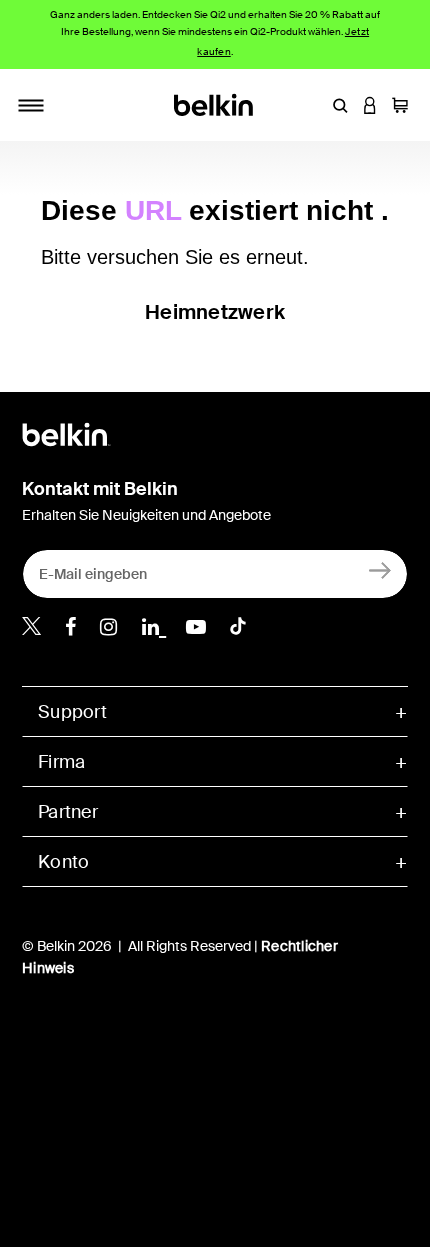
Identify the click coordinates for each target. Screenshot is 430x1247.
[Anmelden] (380, 569)
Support (72, 712)
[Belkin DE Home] (215, 103)
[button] (340, 105)
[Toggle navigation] (31, 105)
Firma (61, 762)
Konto (63, 862)
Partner (68, 812)
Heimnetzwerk (215, 312)
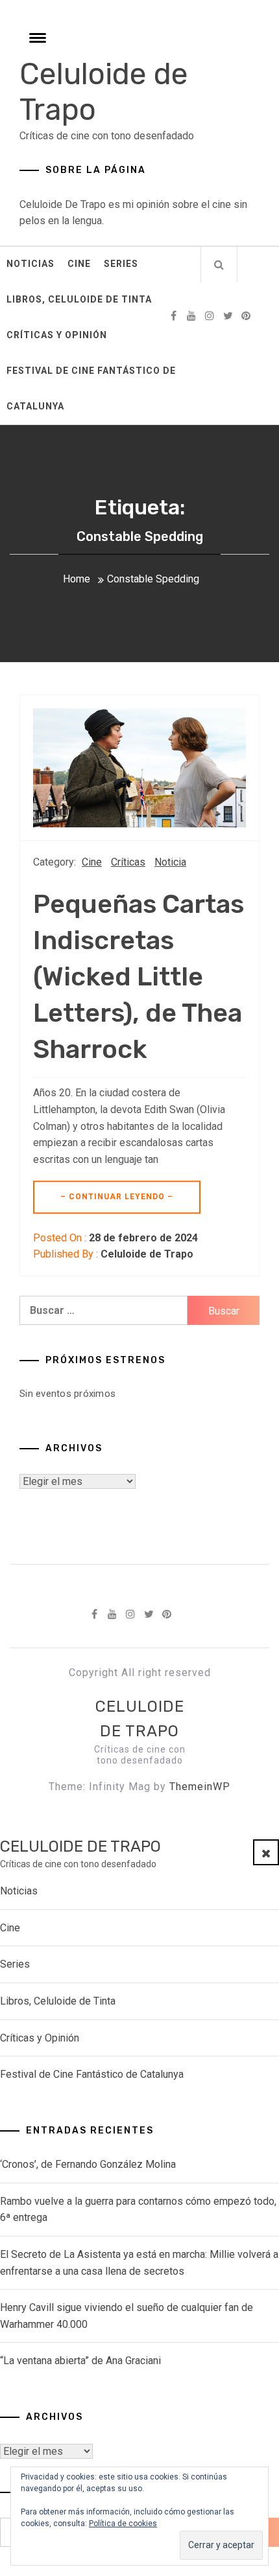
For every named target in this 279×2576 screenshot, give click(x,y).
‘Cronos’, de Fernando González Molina (88, 2164)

■ ■ ■ ■

- **EXERCISE**
Set down each line of the material exactly and skip every image.

- **TASK RESPONSE**
Identify the click coordinates for each target. Screenshot is 430x1247.
[Anmelden] (380, 569)
Support (72, 712)
[Belkin DE Home] (215, 103)
[button] (340, 105)
[Toggle navigation] (31, 105)
Firma (61, 762)
Konto (63, 862)
Partner (68, 812)
Heimnetzwerk (215, 312)
For every named target in this 279×2576 screenshot, give click(x,y).
‘Cronos’, de Fernando González Molina (88, 2164)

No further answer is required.